GEN Edge: Why was Dyadic able to successfully develop C1?

Emalfarb: One of the benefits of C1 and the several hundred million dollars spent in the industrial biotech sector before we started moving into pharma is that we learned how to engineer it. We learned how to grow it and program it. We learned how to take genes and put them in a site-specific integration—one gene, one copy, same site, reproducible product, and high productivity.

If you take one gene and put it in one spot within seven weeks, we have a stable cell line that can be put into cGMP manufacturing. We can get there very rapidly. But just as importantly, with our cell line we can make billions of doses in a month. If mRNA wants to brag about what they can do it in six weeks and it takes us seven, I think we make up for lost time on the productivity side.

It should have anticipated this was going to be the case when you bring the power of industrial biotech, where we pump out massive amounts of things, compared to pharma, which does small amounts of expensive things too slowly, too expensively. It was obvious with synthetic biology that when you engineer a more efficient cell line, we were going to get to where we are today.

GEN Edge: How could C1 help address the world’s need for COVID-19 vaccines and drugs?

Emalfarb: Every day, people are complaining about people getting access to vaccines. And we had the answer, so we were ready. The Europeans got ready. We got ready with them and with the Israelis as well.

GEN Edge: In September 2019, shortly before the pandemic, then-President Trump issued Executive Order #13887, designed to promote faster and more scalable manufacturing platforms for influenza vaccines. Why did Dyadic view that Order as potentially helpful to its pandemic development efforts once COVID-19 emerged?

Emalfarb: When that executive order came out, we felt that we had exactly what that order directed the government to do. We zeroed in on manufacturing capacity, shortages, problems, not being ready for pandemics. We pointed out that we needed to have more efficient cell lines, both cell-based like mRNA and recombinant-based like C1.

They had created this wonderful document just a little too late, because when the pandemic showed up, they didn’t have time to actually effectuate making these wonderful cell lines that they know they needed for a pandemic.

Thankfully Moderna was there and Pfizer was there and mRNA was there, because it’s making a difference today. It doesn’t matter whether it solves the whole world’s problem at the moment but it’s making an impact in a positive way.

But when it came to recombinant technology, which is the other side of the executive order, we didn’t need to develop it. We did it. We did it with the Europeans in ZAPI, and with the Israelis in the IIBR, so we were ready to go when this pandemic hit.

We brought that to the attention of some of the right people, including by the way, writing a letter to [then] Vice President [Michael] Pence on March 11, 2020. It’s not that it fell on deaf ears. In fact, every one of the agencies supported the technology, from the FDA from BARDA [the Biomedical Advanced Research and Development Authority], from HHS [the U.S. Department of Health and Human Services]. But when it came to getting a check, we didn’t get it.

GEN Edge: Why not?

Emalfarb: The one issue that we hadn’t done is that we hadn’t been in [clinical trials in] humans yet. If we had been, I think they probably would have funded it. Yet Moderna had never been in man either, so is that a valid excuse? Not in my eyes, but anyway, I’m a little prejudiced towards this situation. I think the data speak for itself.

We have the ability to produce a lot of things for a lot of people because we’re agnostic. We have a cell line. It grows quickly, it can be programmed fast, it can produce a lot with very low-cost media at flexible commercial scales, in small fermenters or large all over the world.
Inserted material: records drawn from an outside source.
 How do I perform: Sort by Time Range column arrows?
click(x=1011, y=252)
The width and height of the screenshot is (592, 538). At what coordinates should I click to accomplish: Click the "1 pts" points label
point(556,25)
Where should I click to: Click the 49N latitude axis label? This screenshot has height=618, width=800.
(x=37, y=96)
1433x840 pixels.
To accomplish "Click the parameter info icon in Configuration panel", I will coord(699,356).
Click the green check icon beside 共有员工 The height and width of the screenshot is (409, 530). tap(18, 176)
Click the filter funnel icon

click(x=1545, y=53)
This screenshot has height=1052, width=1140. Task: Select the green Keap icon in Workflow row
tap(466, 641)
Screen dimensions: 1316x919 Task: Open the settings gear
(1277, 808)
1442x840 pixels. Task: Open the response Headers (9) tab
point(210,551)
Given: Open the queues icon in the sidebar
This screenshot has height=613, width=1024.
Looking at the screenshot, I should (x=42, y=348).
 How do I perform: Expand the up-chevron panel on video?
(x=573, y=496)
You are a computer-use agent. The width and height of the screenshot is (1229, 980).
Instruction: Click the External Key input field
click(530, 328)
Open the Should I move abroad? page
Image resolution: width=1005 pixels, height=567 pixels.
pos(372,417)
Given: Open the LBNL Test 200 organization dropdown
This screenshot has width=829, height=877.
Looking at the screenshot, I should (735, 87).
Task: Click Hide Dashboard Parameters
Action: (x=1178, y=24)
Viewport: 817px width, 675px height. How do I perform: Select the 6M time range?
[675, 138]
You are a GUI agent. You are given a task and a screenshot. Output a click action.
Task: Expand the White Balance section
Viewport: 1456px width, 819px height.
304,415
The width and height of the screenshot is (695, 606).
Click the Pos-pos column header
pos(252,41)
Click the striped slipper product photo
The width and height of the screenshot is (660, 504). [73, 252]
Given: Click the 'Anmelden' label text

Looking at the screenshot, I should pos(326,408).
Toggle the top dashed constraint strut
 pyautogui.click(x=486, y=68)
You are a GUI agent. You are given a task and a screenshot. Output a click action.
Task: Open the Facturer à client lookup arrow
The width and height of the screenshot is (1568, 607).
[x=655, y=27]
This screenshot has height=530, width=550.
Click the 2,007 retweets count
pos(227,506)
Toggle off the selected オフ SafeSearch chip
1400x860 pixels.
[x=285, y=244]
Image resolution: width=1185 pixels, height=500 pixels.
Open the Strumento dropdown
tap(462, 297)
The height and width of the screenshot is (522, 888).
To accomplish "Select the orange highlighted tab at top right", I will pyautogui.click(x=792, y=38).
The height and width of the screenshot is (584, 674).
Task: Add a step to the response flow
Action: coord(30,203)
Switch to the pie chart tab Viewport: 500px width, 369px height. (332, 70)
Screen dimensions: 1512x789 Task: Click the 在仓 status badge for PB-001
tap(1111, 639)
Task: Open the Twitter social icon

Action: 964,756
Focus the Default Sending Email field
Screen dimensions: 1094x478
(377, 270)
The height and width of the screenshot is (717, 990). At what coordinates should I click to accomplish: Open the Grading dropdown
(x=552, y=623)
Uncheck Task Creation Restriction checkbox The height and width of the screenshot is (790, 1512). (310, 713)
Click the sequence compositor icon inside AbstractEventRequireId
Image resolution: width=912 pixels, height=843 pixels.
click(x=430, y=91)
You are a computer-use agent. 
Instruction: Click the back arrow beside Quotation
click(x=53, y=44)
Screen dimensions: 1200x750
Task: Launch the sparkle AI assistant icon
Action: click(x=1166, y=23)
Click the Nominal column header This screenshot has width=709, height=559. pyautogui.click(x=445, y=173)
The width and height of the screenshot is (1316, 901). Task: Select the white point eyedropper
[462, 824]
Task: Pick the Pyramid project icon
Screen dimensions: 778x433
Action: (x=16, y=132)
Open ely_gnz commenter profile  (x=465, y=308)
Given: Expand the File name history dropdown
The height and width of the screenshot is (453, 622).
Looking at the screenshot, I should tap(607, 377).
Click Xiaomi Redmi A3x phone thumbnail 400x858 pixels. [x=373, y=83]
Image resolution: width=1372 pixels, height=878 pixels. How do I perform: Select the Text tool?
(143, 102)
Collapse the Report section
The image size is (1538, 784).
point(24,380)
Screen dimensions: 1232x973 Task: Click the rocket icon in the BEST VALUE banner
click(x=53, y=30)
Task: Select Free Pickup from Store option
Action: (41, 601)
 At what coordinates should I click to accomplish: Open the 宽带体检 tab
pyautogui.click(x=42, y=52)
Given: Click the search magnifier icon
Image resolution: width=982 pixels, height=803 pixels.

GEN Edge: What is Dyadic looking for from President Biden?

Emalfarb: What I’m hoping is that the Biden administration focuses on science first, on data, and takes the opportunity to actually look at again something that’s been validated as having the capability.

GEN Edge: In March, Dyadic announced a collaboration with South Korea’s Medytox to develop COVID-19 vaccines based on C1. What progress have the companies made so far?

Emalfarb: Medytox got access to C1 in July 2020. They’ve learned how to grow it so they now have mastered the productivity and the ability to reproduce the fermentation process, and now they just got to go reprogram.

Medytox are the fourth largest provider of botulinum in the world, so they have an incredibly skilled set of genetically engineered scientists, because to engineer a cell to produce botulinum is far more complicated than engineering C1.

So they’re going to engineer these cells on their own, create different variants, and move it forward in collaboration with us. We have hands down the fastest, most efficient way to produce recombinant subunit proteins. It’s like night and day. People are driving around in a Model T car that they’ve jerry-rigged and we’re driving around in a Ferrari or a Tesla in terms of productivity and speed.

GEN Edge: How is Dyadic taking into account the COVID-19 variants as it develops DYAI-100? What will Dyadic do that Pfizer/BioNTech and Moderna didn’t as they initially developed their vaccines for the original Wuhan strain?

Emalfarb: It isn’t that Pfizer and Moderna didn’t do a great job. They did a great job of getting out a vaccine and getting them out fast that seemed to be effective. Hopefully long-term we don’t have any health effects related to that. We don’t know, not just because it’s mRNA but the full spike has been a question mark in the past, maybe not present or the future.

We made the spike RBD; spike RBD with a spy tag; nanoparticles; the full spike. We even made the full spike with a spy tag to generate nanoparticles. We made the RBD Fc, and we made monoclonal antibodies. We did all this very quickly. Whatever sequence you want to put into a cell, we can do it fast, we can do it efficiently. We can produce it high levels of low cost in microbial fermenters to help really solve the problems of the world in a more efficient way. And more people are coming to us now with generation two or three.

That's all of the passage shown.